- ASSIGNMENT
Begin with the first line of the material and write out each line exactly, ending with the line that contains "Task: Open the program banner thumbnail". Pictures are not part of the copy.

- EXTRACTED DATA
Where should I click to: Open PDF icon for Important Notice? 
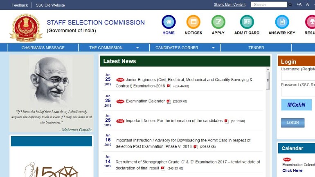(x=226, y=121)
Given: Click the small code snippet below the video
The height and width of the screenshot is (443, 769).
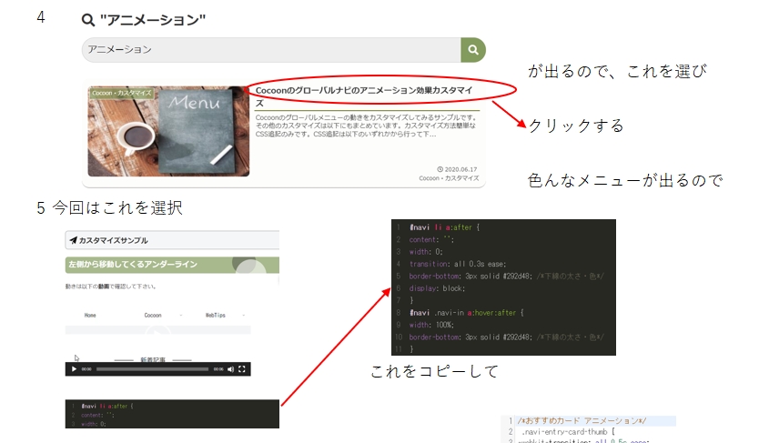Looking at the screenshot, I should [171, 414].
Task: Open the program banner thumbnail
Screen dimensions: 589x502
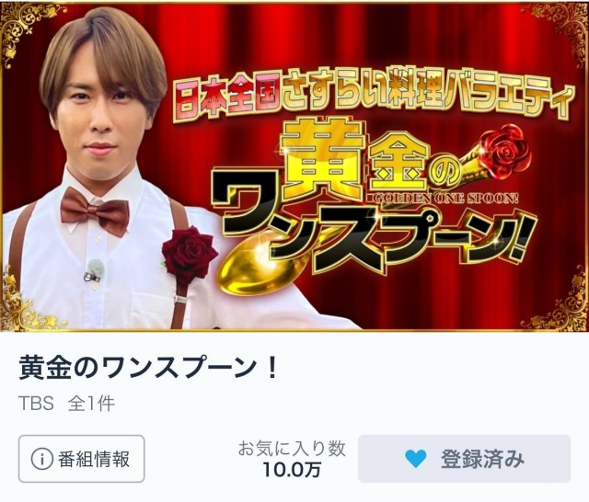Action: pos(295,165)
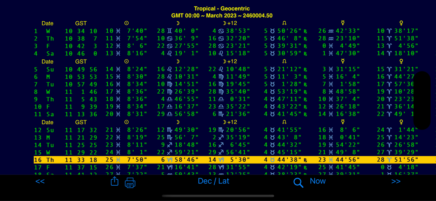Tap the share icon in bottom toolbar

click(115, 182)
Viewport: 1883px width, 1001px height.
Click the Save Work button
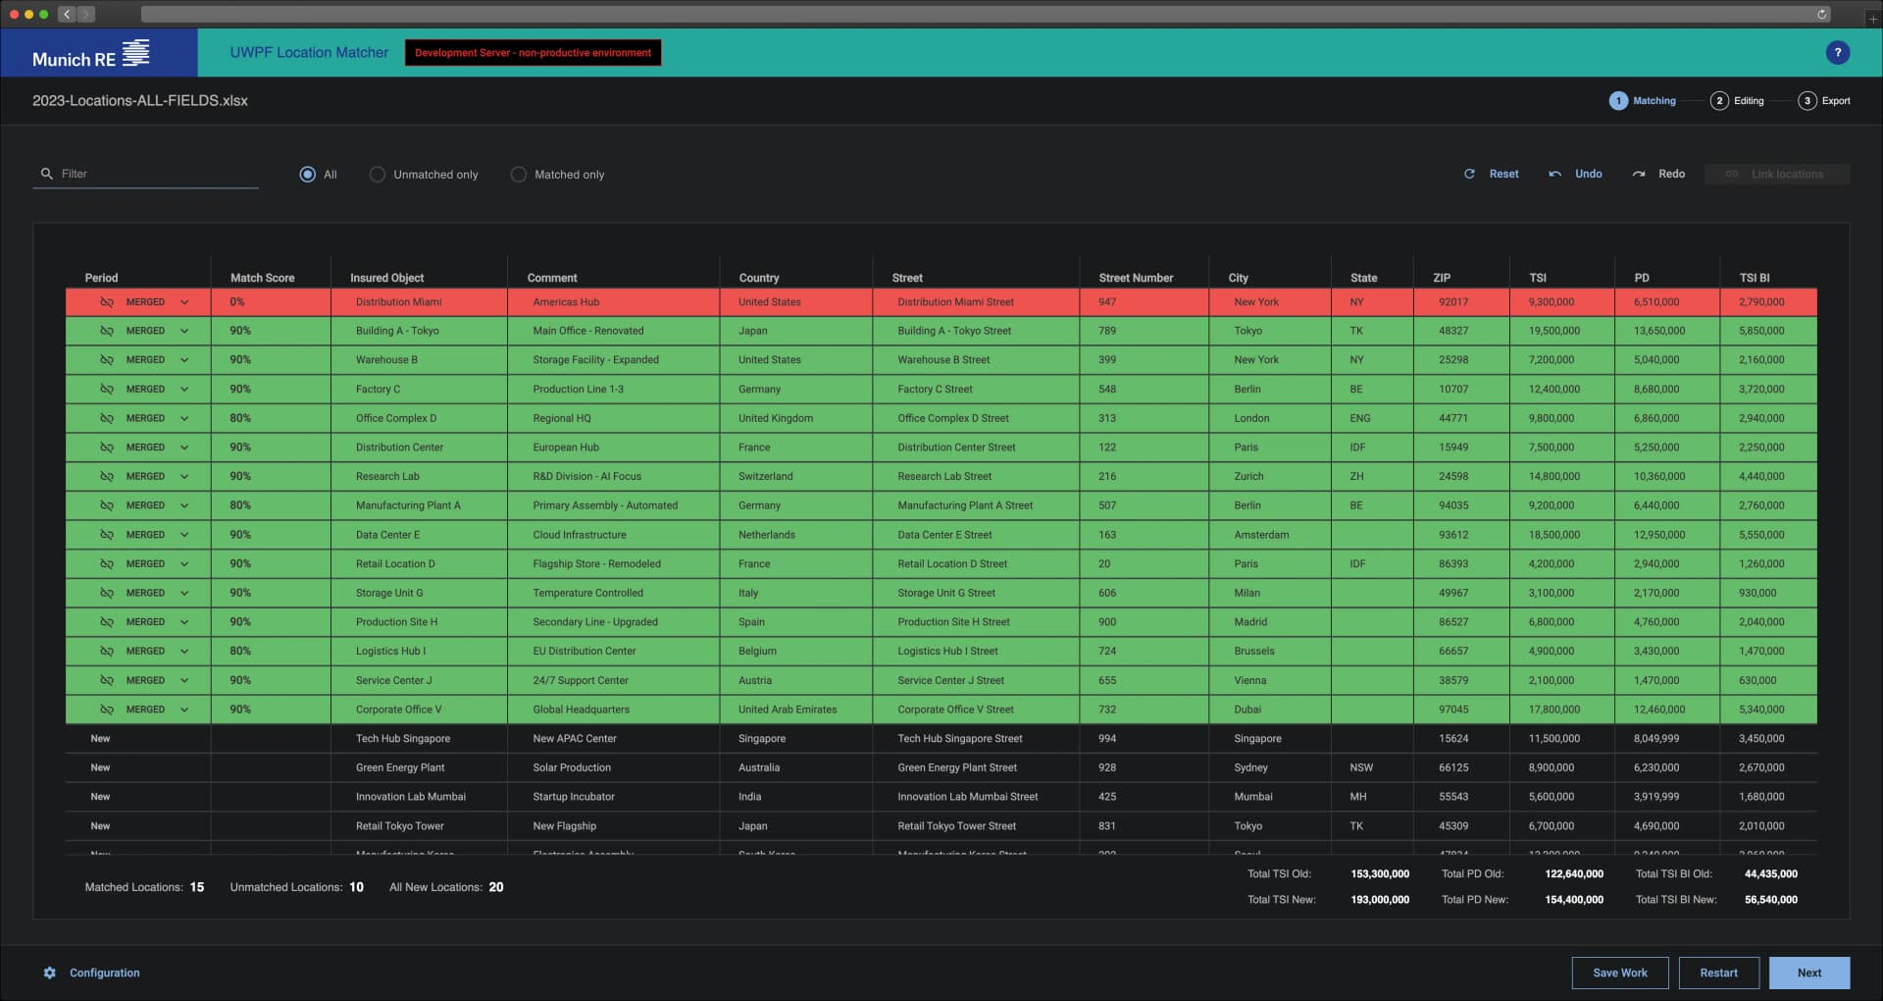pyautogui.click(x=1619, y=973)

- TASK RESULT
Where should I click to: Open PDF icon for Important Notice? 
(x=226, y=121)
Given: Click the small code snippet below the video
The height and width of the screenshot is (443, 769).
Looking at the screenshot, I should [171, 414].
Task: Open the program banner thumbnail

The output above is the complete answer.